どんな能力を使っていたとしても絶対防ぐ自信があった。
「あと2人だね」
「いや、あと1人だよ」
「え?この前の結の情報だと……」
「最後の一人は王の手に委ねるべきじゃないか?」
「なるほどね」
で、この後どうやって帰るの?
ここから歩いて帰るのか?
「そんなの面倒だろ?」
「結は私と歩いて話しながら帰るのは面倒なのか?」
「……そんなの今じゃなくていいだろ?」
早く帰らないと夕飯に間に合わない。
「私と一緒にいる時間よりも夕食の時間の方が大事なんだ?」
茉奈が拗ねる。
こうなると茉奈に従っておいた方が良い。
母さんに電話して少し遅くなると伝える。
「あまり夜遊びしたらダメですよ」
まだお泊りは早いと注意された。
そんなつもりなかったけど。
「バスがある筈だからバスで帰ろう」
「うん、でもいつか結と夜の町で遊びたいな」
「それって夜である必要あるのか?」
そう言うと茉菜はなぜかため息を吐いていた。
(3)
「お前が最後のDOLLだな?」
俺が聞くと背の高い女性はにやりと笑った。
「あなたの様なお子様に手こずっていたわけね」
そう言ってポケットから煙草とライターを出すとタバコに火をつけている。
「随分余裕だな。

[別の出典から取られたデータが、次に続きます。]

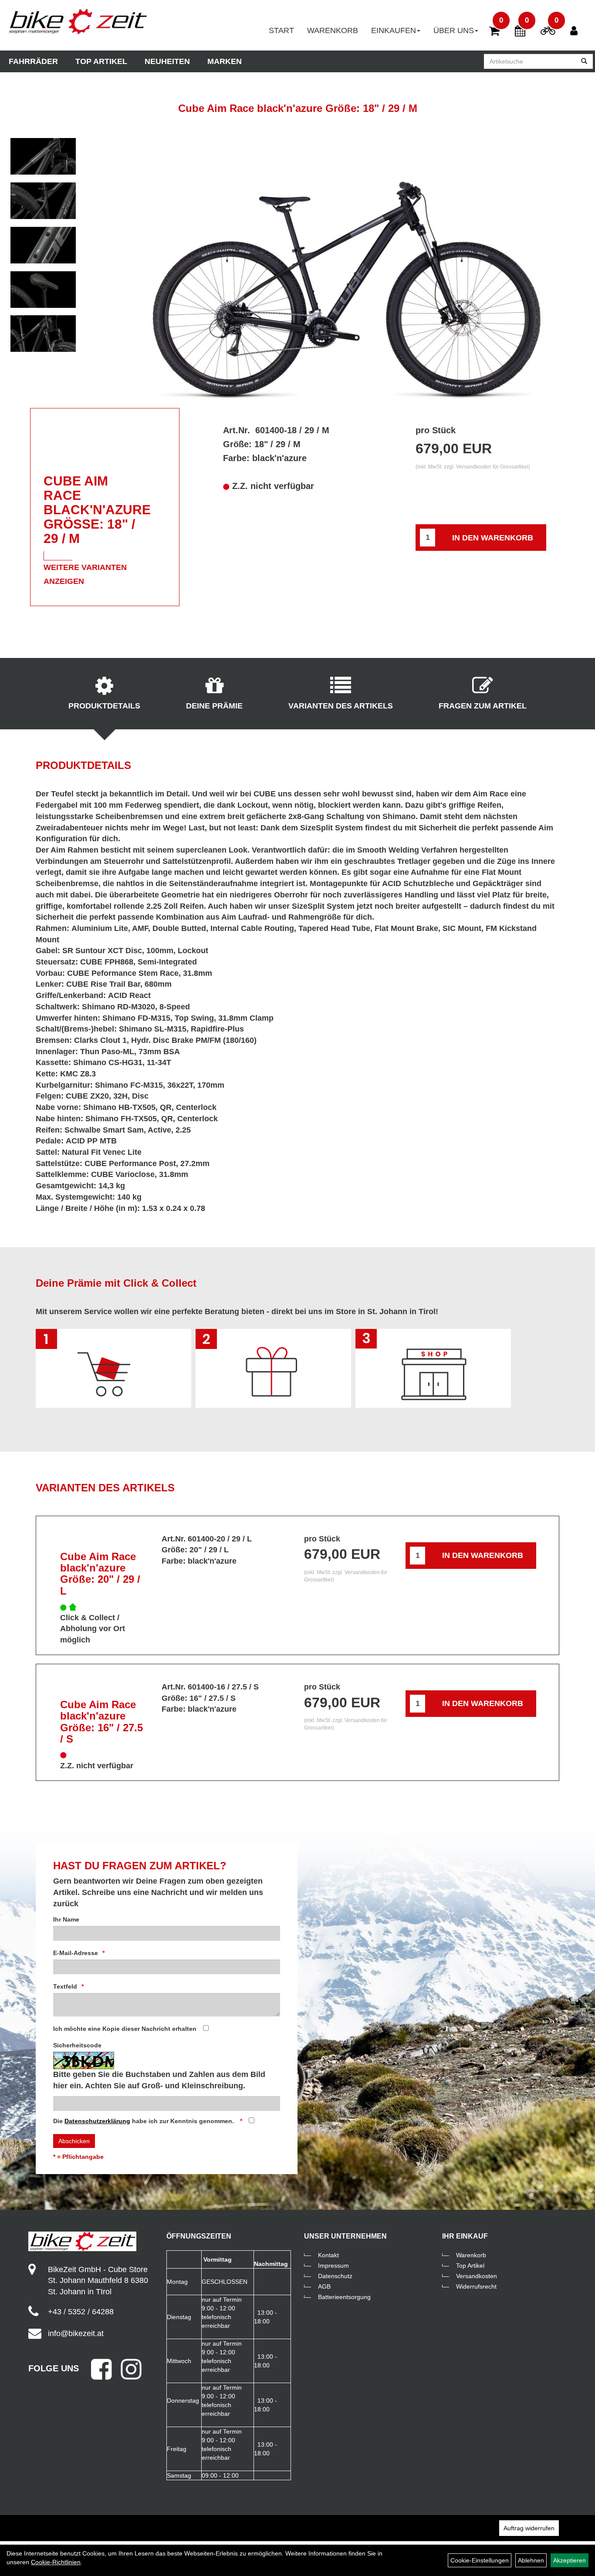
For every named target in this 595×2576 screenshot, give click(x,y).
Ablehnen (531, 2560)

そうやって余裕を見せた馬鹿を片っ端から片付けたんだが」
「余裕?どうやら相手の能力を見ないと把握できないみたいね」
そうやって相手に能力を発動させる俺こそ私を侮ってないか?
そう言って最後のDOLLシータは手のひらをこっちに向けた。
炎が現れる。
ただの発火能力者?
……そんなわけがなかった。
炎はいくつも出来上がり人の形をかたどっていく。
それだけではないとすぐに判断した。
茉菜に目掛けて突進してくる炎の人形。
「結!」
「動くなよ!」
と同時に俺も能力を使った。
茉奈の身の安全が第一。
だけど相手の攻撃手段を確認しておきたい。
茉奈を捕まえようとするとその手を俺がつかみ取る。
火傷するなんて事は無い。
捕まえた人形を消滅させる。
するとぎりぎりの距離らしいところまで接近すると爆発した。
爆風は俺の最強の矛盾で防ぎきる。
「それがお前の奥の手か?」
俺はシータに聞くとシータは笑っていた。
「どうかしらね」
シータがそう言ったと同時に無数の人形が俺達を取り囲む。
「これも防ぎきれるかしら?」
防ぐ必要はない。
本当にネタ切れの様だ。
一度に全部の人形を爆発させるつもりだろう。
防げない事は無いけどその必要はない。
相手の能力を確かめたらあとはいつも通りステイシスを展開する。
炎の人形は消滅した。
動揺するシータに向けて炎の人形を作り出す。
「お前の能力にふさわしい殺し方をしてやる」
俺の人形がゆっくりシータに近づいていく。
抵抗したいならすると良い。
炎の人形がシータに抱き着く距離まで近づくとシータは自らを炎の人形に変える。
炎には炎を。
そんな対抗手段だろう。
だけど残念なのは俺がただの炎を作り出したと勘違いしている。
俺の炎はすべてが無になるまで焼き尽くす。
炎とて例外じゃない。
女性のこの世の物とは思えない悲鳴が聞こえてくる。
隣にいた茉奈は耐えきれなくて耳を塞いでいた。
「お前の今の状態がDOLLの存在だ」
どんな能力を持っていようと俺は片っ端から食らいつくし養分にする。
お前らは俺を強くするための餌にしか過ぎない。
もう多分意識すら食われたシータに最後の言葉を告げた。
「さよなら」
そう言った時にはすでに何も残っていなかった。
「次でラストだな」
「そうだな」
大体どういう能力の持ち主かわかっているからさっさと片付けようと茉奈に言った。
「なんで分かるの?」
茉奈が質問すると俺は説明した。
「人形師は7体の人形を作った人間だから」
茉奈は意外と勘が良い。
だからすぐに理解した。
「人形の”マイスター”って事だな?」
「まあ、多分そう思う」
俺の役割はそいつをしとめる事。
後は空が適当に処理してくれるだろう。
長い間続いたFGの最後がようやく訪れようとしてた。